Feb 24 (Reuters) – Meta Platforms Inc ( META.O ) on Friday released to researchers a new large language model, the core software of a new artificial intelligence system, heating up an AI arms race as big tech companies rush to Integrate technology into their products and attract investors.
The public battle to dominate the AI technology space began late last year with the launch of Microsoft-backed OpenAI’s ChatGPT and has prompted tech heavyweights from Alphabet Inc ( GOOGL.O ) to China’s Baidu Inc ( 9888.HK ) to unveil their own offerings. .
Meta’s LLaMA, short for Large Language Model Meta AI, is available under a non-commercial license to researchers and organizations affiliated with government, civil society, and academia. A blog.
Large language models mine vast amounts of text to summarize information and generate content. They can answer questions, for example, with sentences that can be read as if they were written by humans.
Latest Updates
See 2 more stories
The model, which Meta said requires “much less” computing power than previous offerings, was trained in 20 languages with Latin and Cyrillic alphabets.

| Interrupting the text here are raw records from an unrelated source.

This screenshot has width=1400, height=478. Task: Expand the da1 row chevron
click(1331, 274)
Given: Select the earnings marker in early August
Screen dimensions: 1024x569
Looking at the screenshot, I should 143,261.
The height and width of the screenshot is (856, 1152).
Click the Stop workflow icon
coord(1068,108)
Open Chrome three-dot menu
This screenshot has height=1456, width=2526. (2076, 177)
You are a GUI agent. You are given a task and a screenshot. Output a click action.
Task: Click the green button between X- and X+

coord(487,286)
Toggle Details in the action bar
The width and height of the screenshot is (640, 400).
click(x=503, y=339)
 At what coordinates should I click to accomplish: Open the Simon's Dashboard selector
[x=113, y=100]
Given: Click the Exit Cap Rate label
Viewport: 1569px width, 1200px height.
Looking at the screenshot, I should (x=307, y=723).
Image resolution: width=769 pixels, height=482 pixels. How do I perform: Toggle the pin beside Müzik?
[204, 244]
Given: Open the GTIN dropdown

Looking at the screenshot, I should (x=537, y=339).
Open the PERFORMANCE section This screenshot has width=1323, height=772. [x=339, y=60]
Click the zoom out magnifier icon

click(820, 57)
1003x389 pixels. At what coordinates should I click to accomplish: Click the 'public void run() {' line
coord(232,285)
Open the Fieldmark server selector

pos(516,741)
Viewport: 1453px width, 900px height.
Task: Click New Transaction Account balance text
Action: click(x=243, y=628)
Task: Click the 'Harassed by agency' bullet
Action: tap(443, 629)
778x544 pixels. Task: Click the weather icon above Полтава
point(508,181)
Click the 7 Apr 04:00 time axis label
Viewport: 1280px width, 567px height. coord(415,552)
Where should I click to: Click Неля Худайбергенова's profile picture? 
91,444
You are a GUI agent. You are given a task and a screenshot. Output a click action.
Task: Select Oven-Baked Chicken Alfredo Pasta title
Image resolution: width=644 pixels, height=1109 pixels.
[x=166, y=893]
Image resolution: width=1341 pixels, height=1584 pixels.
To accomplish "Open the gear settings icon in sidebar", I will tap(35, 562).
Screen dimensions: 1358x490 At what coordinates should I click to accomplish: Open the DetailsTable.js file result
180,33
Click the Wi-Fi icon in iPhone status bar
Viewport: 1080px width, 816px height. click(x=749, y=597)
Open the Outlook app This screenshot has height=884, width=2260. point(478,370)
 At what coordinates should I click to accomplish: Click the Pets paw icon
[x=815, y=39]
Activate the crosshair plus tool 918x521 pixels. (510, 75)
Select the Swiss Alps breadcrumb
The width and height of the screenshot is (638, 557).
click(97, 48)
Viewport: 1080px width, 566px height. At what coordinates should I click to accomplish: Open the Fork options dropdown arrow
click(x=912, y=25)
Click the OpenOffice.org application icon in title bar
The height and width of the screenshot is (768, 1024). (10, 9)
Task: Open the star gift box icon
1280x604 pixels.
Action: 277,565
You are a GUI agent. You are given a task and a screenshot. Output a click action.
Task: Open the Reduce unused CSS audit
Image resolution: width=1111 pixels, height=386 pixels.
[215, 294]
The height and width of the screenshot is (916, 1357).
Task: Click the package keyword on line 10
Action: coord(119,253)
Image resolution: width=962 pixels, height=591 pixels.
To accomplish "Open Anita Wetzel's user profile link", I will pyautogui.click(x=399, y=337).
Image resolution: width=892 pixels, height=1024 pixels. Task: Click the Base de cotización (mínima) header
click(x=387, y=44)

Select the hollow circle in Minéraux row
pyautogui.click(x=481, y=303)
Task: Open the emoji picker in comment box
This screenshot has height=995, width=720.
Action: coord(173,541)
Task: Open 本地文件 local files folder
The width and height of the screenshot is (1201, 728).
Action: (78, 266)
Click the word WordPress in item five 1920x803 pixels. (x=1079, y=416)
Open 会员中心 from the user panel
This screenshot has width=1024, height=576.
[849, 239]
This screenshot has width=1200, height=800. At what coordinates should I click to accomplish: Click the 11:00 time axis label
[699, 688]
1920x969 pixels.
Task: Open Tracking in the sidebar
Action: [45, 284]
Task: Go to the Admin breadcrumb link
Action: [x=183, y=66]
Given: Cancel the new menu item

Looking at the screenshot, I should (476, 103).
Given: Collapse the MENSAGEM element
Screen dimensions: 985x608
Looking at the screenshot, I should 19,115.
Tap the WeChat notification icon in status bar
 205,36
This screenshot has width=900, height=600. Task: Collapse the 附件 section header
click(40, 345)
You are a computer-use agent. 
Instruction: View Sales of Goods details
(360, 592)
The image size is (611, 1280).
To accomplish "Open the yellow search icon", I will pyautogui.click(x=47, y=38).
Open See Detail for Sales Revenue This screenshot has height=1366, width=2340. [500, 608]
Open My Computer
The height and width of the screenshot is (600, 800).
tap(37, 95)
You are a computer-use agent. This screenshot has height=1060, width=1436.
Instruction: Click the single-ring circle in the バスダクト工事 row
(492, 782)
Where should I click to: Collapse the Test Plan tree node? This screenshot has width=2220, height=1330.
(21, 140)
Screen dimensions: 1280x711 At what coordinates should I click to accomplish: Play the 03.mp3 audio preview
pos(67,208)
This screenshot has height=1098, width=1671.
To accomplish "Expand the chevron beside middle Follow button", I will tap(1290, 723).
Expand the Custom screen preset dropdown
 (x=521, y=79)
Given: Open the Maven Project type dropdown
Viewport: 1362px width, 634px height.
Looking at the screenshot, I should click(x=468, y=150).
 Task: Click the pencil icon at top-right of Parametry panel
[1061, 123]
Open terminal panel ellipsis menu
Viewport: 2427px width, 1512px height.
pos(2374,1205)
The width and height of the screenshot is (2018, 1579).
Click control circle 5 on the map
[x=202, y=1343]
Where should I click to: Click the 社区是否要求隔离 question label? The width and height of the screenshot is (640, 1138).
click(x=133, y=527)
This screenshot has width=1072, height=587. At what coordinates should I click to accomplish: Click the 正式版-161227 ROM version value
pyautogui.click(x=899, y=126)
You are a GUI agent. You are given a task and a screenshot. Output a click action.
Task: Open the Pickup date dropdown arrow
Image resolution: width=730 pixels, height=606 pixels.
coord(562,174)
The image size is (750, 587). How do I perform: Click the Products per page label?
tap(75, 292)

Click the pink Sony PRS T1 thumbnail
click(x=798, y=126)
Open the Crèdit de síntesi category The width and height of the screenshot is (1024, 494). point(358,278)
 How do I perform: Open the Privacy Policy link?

“Meta’s announcement today appears to be a step forward in testing their creative AI capabilities so they can implement them into their products in the future,” said Gil Luria, senior software analyst at DA Davidson.
“Generative AI is a new application of AI that Meta has little experience with, but which is clearly important to the future of their business.”
AI has emerged as a bright spot for investments in the technology sector, whose slowing growth has prompted widespread layoffs and a cutback in experimental races.
Meta said LAMA can outperform competitors that examine more parameters or variables the algorithm takes into account.
In particular, it said that the version of LAMA with 13 billion parameters outperforms GPT-3, the latest predecessor of the ChatGPT structured model.
It described its 65-billion-parameter LAMA model as “competitive” with Google’s Chinchilla70B and PalM-540B, which is larger than the model Google used to demonstrate its Bart chat-powered search.
A Meta spokesperson attributed the performance to a large amount of “cleaner” data and “architectural improvements” to the model that improved training consistency.
Meta released the large-language model OPT-175B in May last year, aimed at researchers, which formed the basis of a new iteration of its chatbot BlenderBot.
It later introduced a model called Galactica, which could write scientific papers and solve math problems, but quickly pulled the demo after producing official-sounding incorrect answers.
Reporting by Yuvraj Malik and Eva Mathews in Bangalore and Katie Paul in New York; Editing by Shailesh Kuber and Grant McCool
Our Standards: Thomson Reuters Trust Principles.